Cathay Pacific announces the closure of regional airline and job losses of 8,500 staff

Hong Kong’s Cathay Pacific Airways have announced it is to make job cuts of 8,500 with the closure of its regional airline, Cathay Dragon.

Hong Kong airline Cathay Pacific Airways has announced it will cut 8,500 jobs and is closing its regional airline in the backlash of the global pandemic that has so heavily impacted the industry.

Around 5,300 employees based in Hong Kong and a further 600 throughout the company are expected to face redundancy. 2,600 unfilled positions will also be cut, Cathay Pacific said in a statement.

The company will shut down Cathay Dragon, its regional airline.
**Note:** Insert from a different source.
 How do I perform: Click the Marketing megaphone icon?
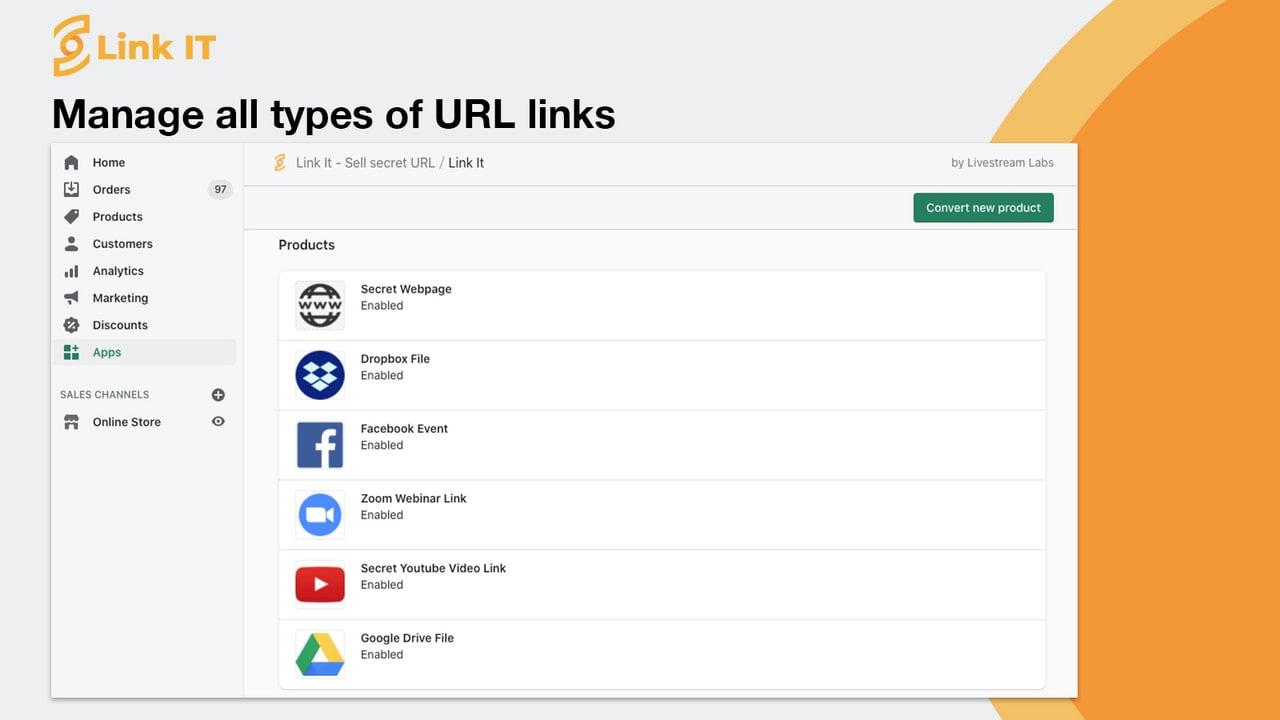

It will seek regulatory approval for most of the routes to be operated by Cathay Pacific and its budget airlines subsidiary HK Express.

Cathay Pacific chief executive Augustus Tang said in a statement that the restructuring is aimed at reducing Cathay Pacific’s cash burn to 500 million Hong Kong dollars (about £50 million) a month, from about 1.5 billion Hong Kong dollars (£149 million) to 2 billion Hong Kong dollars (£199 million) currently:

“The global pandemic continues to have a devastating impact on aviation and the hard truth is we must fundamentally restructure the group to survive,” Mr Tang said.
“We have to do this to protect as many jobs as possible, and meet our responsibilities to the Hong Kong aviation hub and our customers.”

The restructuring plan will cost about 2.2 billion Hong Kong dollars (£219 million), the company said.